I may have hit my seasonal nadir. Hmmmm Feb. 23, 2021, a day after thinking day. Twenty years and a day, after I was diagnosed with breast cancer. How does one measure time? Certainly the highs and lows of the human experience come to mind. Do you..
1. Measure time, as a distance from birth - obviously your own, your siblings? your children? your parents, a favourite author, celebrity, friend?
2. Measure time, as relative to significant events - world wars, moon landings, pandemics, inventions and interventions.
3. Measure time, as data projections - the average life span for a woman is 82 years. My mother died at 83. My father died at 104 - defying all odds, but that in itself defined him.
4. Measure time as the objectives you have set for yourself and accomplished, or nor, as the case may be. I have set many goals for myself - travel, family, vocation, self-employment, creative pursuits. I'm probably 85% realized in this measure. Does one every reach 100%? It may be a reason to keep moving forward.
5. Measure time as your contribution to the human condition. How many lives have you saved, enriched, fostered?
6. Measure time as your contribution to nature. How many endangered species have you preserved; how much have you reduced, recycled, reused, repurposed......this in itself is a life's work.
7. Measure time as the constant change of the seasons, the neighbourhood, the government....this is something that is on-going - change is the only constant. How do we become a meaningful part of the "constant?"
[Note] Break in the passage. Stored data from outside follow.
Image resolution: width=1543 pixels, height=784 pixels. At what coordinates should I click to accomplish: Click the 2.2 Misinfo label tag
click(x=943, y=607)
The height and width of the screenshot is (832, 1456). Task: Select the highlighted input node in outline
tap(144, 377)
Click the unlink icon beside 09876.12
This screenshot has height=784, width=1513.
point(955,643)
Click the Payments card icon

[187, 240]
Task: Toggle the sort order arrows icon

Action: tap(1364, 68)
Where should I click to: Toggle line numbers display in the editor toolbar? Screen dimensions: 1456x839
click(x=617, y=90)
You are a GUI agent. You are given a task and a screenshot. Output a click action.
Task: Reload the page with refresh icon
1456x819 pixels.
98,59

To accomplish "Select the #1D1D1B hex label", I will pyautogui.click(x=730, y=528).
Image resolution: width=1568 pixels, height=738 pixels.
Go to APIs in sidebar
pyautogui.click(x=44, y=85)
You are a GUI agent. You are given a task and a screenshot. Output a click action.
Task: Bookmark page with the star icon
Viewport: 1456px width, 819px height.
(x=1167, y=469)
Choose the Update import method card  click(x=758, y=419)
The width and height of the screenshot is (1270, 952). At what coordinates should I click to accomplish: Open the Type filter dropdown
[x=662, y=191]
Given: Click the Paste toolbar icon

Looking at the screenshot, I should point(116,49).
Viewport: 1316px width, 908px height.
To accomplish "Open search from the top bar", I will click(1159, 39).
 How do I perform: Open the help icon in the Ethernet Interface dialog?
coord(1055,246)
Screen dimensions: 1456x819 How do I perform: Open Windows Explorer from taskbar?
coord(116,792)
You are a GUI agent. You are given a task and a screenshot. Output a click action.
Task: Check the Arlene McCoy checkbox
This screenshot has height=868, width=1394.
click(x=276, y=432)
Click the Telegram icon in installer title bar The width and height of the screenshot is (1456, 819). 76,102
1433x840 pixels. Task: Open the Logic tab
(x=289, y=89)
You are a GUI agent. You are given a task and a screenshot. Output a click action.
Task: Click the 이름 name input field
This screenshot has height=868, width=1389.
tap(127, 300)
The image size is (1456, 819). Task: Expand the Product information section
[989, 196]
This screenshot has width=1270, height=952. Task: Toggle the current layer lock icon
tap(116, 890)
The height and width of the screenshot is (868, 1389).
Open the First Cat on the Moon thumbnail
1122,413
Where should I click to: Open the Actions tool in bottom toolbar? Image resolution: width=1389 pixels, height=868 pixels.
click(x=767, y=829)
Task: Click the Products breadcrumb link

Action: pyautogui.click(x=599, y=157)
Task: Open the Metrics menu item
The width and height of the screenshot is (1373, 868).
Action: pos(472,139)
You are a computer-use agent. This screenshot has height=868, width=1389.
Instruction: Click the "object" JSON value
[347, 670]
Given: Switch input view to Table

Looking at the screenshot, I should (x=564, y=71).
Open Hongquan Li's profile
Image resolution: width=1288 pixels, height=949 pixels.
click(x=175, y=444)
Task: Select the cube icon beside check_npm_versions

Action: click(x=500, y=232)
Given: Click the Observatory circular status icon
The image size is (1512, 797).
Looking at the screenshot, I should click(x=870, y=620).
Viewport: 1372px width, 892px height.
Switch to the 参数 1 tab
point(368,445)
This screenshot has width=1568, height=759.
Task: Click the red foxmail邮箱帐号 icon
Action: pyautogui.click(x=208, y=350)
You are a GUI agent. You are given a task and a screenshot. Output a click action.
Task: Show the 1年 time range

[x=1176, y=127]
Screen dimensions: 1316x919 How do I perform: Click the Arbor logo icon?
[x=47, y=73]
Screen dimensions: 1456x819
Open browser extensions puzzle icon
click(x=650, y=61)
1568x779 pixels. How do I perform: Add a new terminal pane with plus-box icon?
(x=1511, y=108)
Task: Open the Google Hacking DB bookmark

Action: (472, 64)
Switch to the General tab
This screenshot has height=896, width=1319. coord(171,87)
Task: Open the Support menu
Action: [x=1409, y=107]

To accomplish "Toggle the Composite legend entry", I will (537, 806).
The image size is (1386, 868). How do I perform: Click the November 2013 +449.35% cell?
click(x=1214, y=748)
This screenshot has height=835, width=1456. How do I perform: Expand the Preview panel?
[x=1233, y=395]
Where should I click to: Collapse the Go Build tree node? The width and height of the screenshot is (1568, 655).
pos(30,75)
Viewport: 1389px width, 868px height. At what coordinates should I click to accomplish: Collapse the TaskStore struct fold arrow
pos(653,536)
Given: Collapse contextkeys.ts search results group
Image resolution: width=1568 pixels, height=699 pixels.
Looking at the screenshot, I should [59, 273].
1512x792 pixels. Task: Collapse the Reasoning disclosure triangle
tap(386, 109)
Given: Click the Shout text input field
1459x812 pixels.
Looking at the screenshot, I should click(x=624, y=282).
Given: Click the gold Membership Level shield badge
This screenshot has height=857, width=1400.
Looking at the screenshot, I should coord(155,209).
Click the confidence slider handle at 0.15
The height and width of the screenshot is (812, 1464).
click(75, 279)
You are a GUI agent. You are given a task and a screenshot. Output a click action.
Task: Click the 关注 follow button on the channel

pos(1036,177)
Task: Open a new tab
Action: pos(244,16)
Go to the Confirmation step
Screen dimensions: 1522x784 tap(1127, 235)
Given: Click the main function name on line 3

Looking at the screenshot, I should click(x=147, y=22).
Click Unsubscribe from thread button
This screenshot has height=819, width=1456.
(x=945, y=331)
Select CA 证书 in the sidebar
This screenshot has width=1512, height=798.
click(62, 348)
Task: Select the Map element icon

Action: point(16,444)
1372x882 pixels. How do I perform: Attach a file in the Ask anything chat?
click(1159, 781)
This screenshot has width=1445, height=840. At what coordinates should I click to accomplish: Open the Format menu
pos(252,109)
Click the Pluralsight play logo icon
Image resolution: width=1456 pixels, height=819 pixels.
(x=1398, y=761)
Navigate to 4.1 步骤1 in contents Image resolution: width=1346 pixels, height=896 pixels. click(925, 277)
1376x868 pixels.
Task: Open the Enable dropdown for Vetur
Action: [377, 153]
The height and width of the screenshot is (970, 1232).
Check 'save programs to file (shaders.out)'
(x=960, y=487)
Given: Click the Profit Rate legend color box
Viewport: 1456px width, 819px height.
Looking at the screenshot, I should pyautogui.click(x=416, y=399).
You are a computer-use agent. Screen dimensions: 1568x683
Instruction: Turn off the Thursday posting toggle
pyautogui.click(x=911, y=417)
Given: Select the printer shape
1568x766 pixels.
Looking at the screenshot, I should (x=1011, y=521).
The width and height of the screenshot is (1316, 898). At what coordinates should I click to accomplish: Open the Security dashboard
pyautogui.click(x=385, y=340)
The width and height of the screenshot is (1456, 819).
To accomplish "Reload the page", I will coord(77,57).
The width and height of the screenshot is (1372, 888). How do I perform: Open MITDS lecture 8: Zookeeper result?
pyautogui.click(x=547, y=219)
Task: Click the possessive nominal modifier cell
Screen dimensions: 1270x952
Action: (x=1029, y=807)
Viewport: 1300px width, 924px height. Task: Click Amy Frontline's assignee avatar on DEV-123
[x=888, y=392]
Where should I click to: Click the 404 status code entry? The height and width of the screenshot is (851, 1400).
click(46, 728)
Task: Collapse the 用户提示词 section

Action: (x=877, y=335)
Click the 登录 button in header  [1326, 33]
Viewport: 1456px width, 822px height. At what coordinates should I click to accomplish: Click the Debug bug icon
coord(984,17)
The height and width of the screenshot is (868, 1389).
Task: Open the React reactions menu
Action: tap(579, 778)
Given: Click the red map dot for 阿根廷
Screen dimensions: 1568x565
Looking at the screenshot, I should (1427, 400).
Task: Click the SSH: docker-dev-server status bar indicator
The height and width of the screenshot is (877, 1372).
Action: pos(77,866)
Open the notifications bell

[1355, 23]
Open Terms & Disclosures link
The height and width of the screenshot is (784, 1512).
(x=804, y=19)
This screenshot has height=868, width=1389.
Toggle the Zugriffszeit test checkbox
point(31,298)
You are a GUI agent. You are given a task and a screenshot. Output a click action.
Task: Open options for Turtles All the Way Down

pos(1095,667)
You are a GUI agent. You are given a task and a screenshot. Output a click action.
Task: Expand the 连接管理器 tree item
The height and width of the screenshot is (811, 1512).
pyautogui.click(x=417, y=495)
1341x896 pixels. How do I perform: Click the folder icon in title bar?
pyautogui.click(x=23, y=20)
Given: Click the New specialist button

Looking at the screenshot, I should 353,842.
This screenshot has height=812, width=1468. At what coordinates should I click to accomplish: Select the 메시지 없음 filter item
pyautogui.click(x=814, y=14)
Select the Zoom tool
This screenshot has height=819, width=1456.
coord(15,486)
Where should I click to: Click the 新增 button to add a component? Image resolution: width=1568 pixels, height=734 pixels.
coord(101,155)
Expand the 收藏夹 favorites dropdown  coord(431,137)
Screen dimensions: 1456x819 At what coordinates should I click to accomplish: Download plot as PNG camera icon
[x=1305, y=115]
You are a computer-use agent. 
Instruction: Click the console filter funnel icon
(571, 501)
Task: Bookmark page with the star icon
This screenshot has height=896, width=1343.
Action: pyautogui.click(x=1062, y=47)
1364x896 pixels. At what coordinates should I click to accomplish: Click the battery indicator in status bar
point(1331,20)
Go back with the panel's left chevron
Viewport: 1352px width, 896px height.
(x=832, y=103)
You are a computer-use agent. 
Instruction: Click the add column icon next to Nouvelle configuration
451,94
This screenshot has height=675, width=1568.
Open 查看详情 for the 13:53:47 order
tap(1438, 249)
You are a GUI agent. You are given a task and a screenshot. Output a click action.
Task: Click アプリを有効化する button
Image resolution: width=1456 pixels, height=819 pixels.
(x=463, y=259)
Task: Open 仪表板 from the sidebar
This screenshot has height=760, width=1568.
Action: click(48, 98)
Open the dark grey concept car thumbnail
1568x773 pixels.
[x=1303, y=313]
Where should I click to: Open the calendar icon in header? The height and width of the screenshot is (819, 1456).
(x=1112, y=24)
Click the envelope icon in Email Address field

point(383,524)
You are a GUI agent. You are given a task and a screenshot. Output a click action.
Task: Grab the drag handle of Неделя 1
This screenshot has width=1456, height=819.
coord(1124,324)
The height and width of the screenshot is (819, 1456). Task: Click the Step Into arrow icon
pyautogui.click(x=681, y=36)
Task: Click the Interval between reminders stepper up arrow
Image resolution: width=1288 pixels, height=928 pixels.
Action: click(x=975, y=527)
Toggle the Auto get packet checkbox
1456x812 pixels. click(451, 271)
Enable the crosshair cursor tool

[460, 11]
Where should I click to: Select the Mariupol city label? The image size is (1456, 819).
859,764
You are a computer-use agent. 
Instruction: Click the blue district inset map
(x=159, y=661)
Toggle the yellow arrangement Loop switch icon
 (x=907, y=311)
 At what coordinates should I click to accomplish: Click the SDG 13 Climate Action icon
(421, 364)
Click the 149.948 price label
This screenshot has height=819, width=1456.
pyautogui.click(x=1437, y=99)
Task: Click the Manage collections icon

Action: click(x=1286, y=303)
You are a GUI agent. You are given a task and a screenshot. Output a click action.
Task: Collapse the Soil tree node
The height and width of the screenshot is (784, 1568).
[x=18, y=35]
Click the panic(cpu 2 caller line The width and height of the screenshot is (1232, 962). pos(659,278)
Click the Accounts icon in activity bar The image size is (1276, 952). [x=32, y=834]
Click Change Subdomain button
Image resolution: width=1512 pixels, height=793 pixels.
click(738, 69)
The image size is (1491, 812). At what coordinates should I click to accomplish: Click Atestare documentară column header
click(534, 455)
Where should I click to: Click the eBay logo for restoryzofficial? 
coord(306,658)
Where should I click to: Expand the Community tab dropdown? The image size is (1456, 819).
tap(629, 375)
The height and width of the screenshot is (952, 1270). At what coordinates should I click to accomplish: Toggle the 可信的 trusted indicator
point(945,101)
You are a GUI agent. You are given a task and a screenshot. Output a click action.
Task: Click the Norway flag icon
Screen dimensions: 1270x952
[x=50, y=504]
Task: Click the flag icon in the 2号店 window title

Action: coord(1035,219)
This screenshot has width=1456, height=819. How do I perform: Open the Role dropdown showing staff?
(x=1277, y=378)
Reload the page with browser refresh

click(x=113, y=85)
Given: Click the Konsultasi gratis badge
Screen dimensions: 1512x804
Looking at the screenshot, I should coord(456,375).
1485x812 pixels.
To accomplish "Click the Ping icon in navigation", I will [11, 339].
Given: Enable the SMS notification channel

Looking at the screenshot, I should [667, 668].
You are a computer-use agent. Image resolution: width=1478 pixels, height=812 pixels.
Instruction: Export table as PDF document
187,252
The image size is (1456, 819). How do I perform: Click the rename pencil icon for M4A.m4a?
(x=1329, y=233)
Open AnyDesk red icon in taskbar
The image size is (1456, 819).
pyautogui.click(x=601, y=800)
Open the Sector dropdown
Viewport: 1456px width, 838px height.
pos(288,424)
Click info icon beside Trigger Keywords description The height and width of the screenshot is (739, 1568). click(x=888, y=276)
8. Measure time as diary or log entries. Do you record what is meaningful or not in the day-to day rhythms of life?
9. Measure your life in daily challenges. I try to do as many as I can...or remember to do. However, over the past week or so, I have undertaken the painting of my daughter's room. She has flown the coop and I have been left with the "poop" - so to speak. To save some money and to rise to a challenge, I have patched, sanded, primed and am about to paint ceilings, walls and woodwork of an average sized bedroom. This is a therapy I would never have imagined I needed. Say naught that the challenge not availeth!!
In the grey of a February day, there is something about the white of a primer that clears the mind, covers the scars and leads the way to a new and peaceful place to be.
Oh and did I mention, I have new windows.....there is something about windows that lets in, not only the light, but the life on even the greyest of February days!!